Anna Politkovskaja - La Redazione di noidonne esprime il proprio cordoglio e la propria indignazione per il brutale assassinio ...
Redazione Mercoledi, 25/03/2009 - Articolo pubblicato nel mensile NoiDonne di Ottobre 2006
La Redazione di noidonne esprime il proprio cordoglio e la propria indignazione per il brutale assassinio compiuto nei confronti della collega russa Anna Politkovskaja. La morte della giornalista tronca una visione del giornalismo, che assume la responsabilità dell’informazione come impegno civile. Nata nel 1958, madre di due bambini, Anna era stata in passato arrestata e più volte minacciata per la sua opposizione al governo Putin, il cui potere macchiato da crudeltà e abusi sistematici in Cecenia era stato pubblicamente denunciato nei suoi best-seller “Cecenia. Il disonore russo” (2003 Fandango) e “la Russia di Putin” (2005 Adelphi). “Penna d’oro” nel 2000, la Politkovskaja scriveva per il quotidiano d’opposizione “Novaja Gazeta”, una delle poche testate non ancora sottoposta a censura politica. Nel 2002 era stata premiata a New York col Courage in Journalism Award (premio per il giornalismo coraggioso) dall’International Women’s Media Foundation, per i suoi reportage di guerra, in cui svelava il regime di terrore praticato dalle truppe russe nel corso del conflitto ceceno, a colpi di esecuzioni sommarie, sequestri, stupri e campi di concentramento. Allo stesso tempo, dalla sua tribuna giornalistica, la Politkovskaja lanciava accuse tremende a Ramsan Kadyrov, premier ceceno sostenuto dal Cremlino per i metodi violenti con i quali il suo esercito di pretoriani, veri e propri squadroni della morte, si assicurava l’obbedienza della popolazione civile. Una voce isolata, la sua, che risuonava forte nel vuoto assoluto che circondava la sporca guerra cecena nel panorama mediatico russo. Nel 2003 l’Osce, Organizzazione per la sicurezza e la cooperazione in Europa, premiava la cronista russa per la sua campagna in difesa dei diritti umani in Cecenia.

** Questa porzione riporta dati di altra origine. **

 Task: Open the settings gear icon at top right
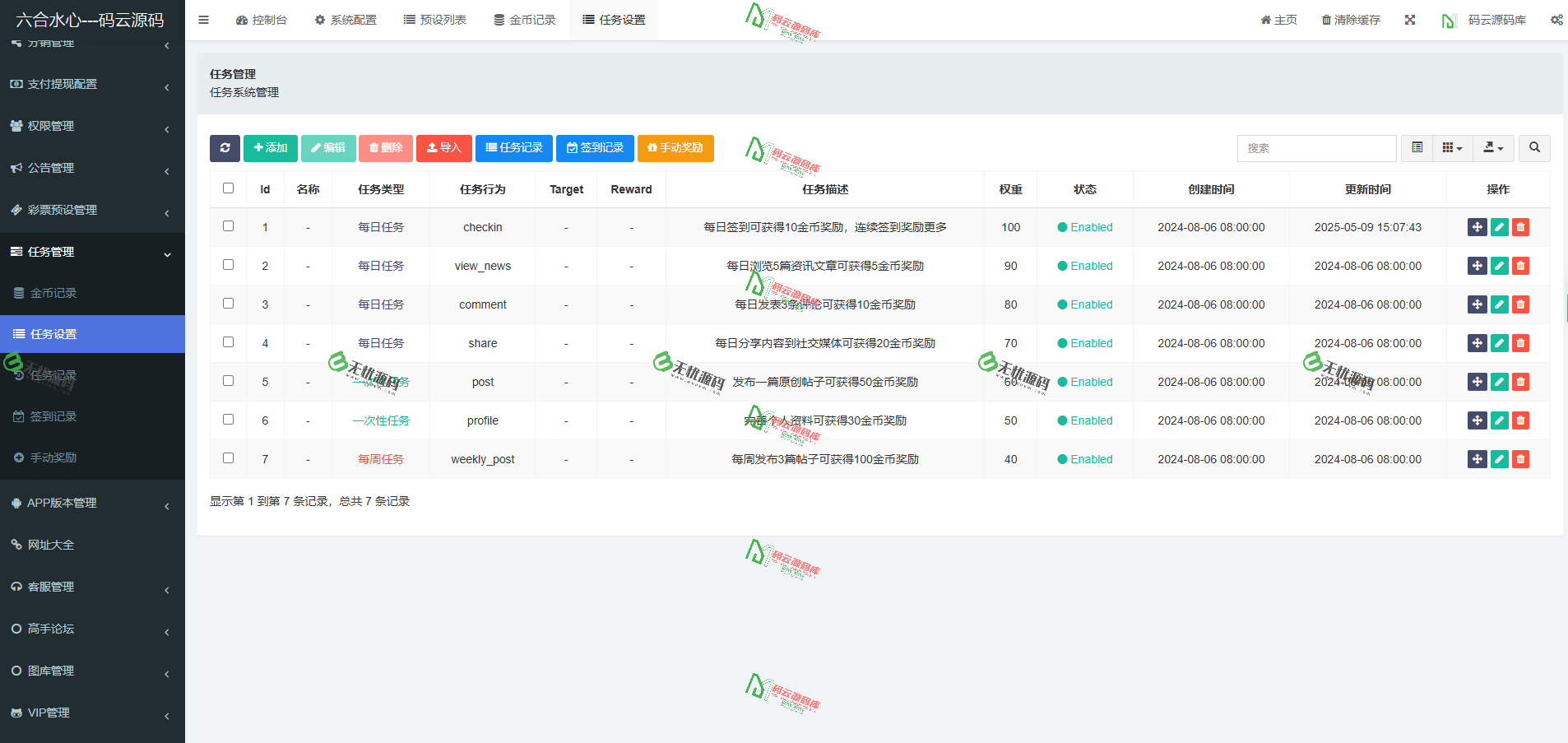(1556, 19)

Anna Politkovskaja era apparsa sulla scena internazionale nell’ottobre 2002 nel ruolo di mediatrice fra le autorità russe e un commando di terroristi ceceni, che aveva assaltato il teatro Dubrovka di Mosca. Nel settembre 2004 era stata inviata a Beslan, capitale dell’Ossezia del Nord, per seguire il sequestro e il massacro degli ostaggi in una scuola. Era stata, tuttavia, costretta a rinunciare al suo reportage, a causa di un sospetto avvelenamento da lei attribuito ai servizi segreti russi e che le aveva impedito di raggiungere il luogo della strage.
La morte di Anna trascende il perimetro del giornalismo russo e della politica interna russa. Piangono, innanzi tutto, la sua perdita i moscoviti che a decine hanno lasciato fiori e candele accese davanti alla sua abitazione. Ma molte sono state pure in tutto il mondo le manifestazioni di dolore collettivo e di simpatia per questa coraggiosa e tenace reporter, di cui sarebbe stata pubblicata proprio in questi giorni un’esplosiva inchiesta sulla pratica delle torture in Cecenia, corredata da fotografie molto importanti. Tutto il giornalismo è oggi in lutto e rende omaggio a questa straordinaria “cronista senza tregua”, onesta e curiosa, una delle più coraggiose tra i tanti coraggiosi giornalisti russi. La “difensora della libertà di espressione in Russia”, come si legge in un comunicato della presidenza europea che sino in fondo si è battuta per la democrazia e la libertà di stampa, rischiando in passato ripetutamente la vita sino a perderla sabato pomeriggio a Mosca nell’ascensore della sua abitazione per mano di un killer che le ha inferto quattro colpi mortali d’arma da fuoco.